**Consigne 1:**
Reformulez sous forme de liste le paragraphe du texte étudié qui commence par « Il n'est pas utile pour la solution du litige », en conservant ses faits essentiels.
**Consigne 2:**
D'après le texte étudié, à qui revient-il de démontrer l'étendue des travaux commandés à la société Do Rénovation et réalisés par celle-ci ?
**Consigne 3:**
Poursuivez le texte étudié sur les mesures d'instruction à partir de sa dernière phrase.

Selon l’article 146 dudit code, une mesure d’instruction ne peut être ordonnée sur un fait que si la partie qui l’allègue ne dispose pas d’éléments suffisants pour le prouver.
En aucun cas une mesure d’instruction ne peut être ordonnée en vue de suppléer la carence de la partie dans l’administration de la preuve.
En l’espèce, il incombe aux appelants de démontrer l’étendue des travaux commandés à la société Do Rénovation et réalisés par celle-ci et l’appréciation des éléments de preuve produits relèvera de la cour statuant au fond.
Il n’est pas utile pour la solution du litige de demander le renseignement officiel sollicité et portant sur la communication par la banque de la lettre de transmission, pour déblocage des fonds, en 2016 par les consorts [T] d’une facture FC00289 du 6 août 2016 d’un montant de 3 420 euros TTC et de la copie de cette facture.

**Matériel d'étude:**

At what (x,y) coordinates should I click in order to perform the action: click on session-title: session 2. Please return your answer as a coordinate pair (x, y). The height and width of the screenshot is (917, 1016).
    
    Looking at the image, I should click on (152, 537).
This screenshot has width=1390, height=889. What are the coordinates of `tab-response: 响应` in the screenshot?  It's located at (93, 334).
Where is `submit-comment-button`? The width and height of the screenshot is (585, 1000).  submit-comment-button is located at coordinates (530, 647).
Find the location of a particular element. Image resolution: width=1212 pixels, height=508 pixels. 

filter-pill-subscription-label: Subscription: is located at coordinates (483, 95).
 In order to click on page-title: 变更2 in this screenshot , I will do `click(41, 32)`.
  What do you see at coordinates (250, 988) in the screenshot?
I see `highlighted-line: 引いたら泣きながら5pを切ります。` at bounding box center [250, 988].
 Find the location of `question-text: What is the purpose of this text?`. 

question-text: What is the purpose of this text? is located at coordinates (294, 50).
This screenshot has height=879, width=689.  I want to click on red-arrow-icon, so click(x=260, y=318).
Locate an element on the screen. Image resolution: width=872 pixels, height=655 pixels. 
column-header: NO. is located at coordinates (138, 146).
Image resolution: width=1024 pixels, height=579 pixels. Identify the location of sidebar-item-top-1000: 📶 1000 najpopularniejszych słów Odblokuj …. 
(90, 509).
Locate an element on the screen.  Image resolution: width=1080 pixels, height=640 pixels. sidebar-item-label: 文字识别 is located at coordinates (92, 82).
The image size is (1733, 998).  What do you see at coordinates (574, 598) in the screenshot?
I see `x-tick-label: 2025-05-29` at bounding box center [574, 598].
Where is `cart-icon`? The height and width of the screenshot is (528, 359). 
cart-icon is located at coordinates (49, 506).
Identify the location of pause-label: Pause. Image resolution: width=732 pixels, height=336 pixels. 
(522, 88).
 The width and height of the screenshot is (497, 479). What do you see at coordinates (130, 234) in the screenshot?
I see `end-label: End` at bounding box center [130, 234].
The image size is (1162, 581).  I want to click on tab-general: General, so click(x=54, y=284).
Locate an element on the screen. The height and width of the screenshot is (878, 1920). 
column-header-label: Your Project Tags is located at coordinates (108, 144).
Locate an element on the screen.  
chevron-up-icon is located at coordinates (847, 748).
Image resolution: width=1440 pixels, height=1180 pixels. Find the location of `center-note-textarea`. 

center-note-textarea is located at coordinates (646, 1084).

**Réponse rédigée 1:**
- Le renseignement officiel sollicité n'est pas utile pour la solution du litige.
- Il porte sur la communication, par la banque, de la lettre de transmission envoyée en 2016 par les consorts [T] pour le déblocage des fonds.
- Cette lettre concerne la facture FC00289 du 6 août 2016, d'un montant de 3 420 euros TTC.
- La demande vise aussi la copie de cette facture.

**Réponse rédigée 2:**
Il revient aux appelants de démontrer l'étendue de ces travaux.

**Réponse rédigée 3:**
En effet, outre que ceux-ci ne démontrent pas que leur banque leur refuserait la communication des documents qu’ils lui auraient adressés, il convient de constater qu’ils produisent déjà, en pièce 3, les éléments en question, savoir la copie de la facture FC 00289 du 6 août 2016 avec la mention manuscrite 'bon pour déblocage et virement sur mon compte de la somme de 3 420 €', étant en outre relevé que la société Do Rénovation ne conteste pas qu’il s’agit bien du document transmis à la banque et que les appelants ne soutiennent pas que la banque serait en possession d’un autre document.
S’agissant de la demande de production du livre de compte 2016 de la société Do Rénovation, il est constant qu’ils ne disposent pas de ce document, que détient en revanche ladite société.
Alors que les appelants soutiennent avoir effectué deux chèques en réglement du devis n° 349 selon deux factures n° FC00286 et FC00289, et produisent à la fois ces deux chèques, le relevé de compte montrant le débit de ces chèques, ledit devis et les deux factures, la société Do Rénovation produit une facture 523 et l’un des deux chèques précités.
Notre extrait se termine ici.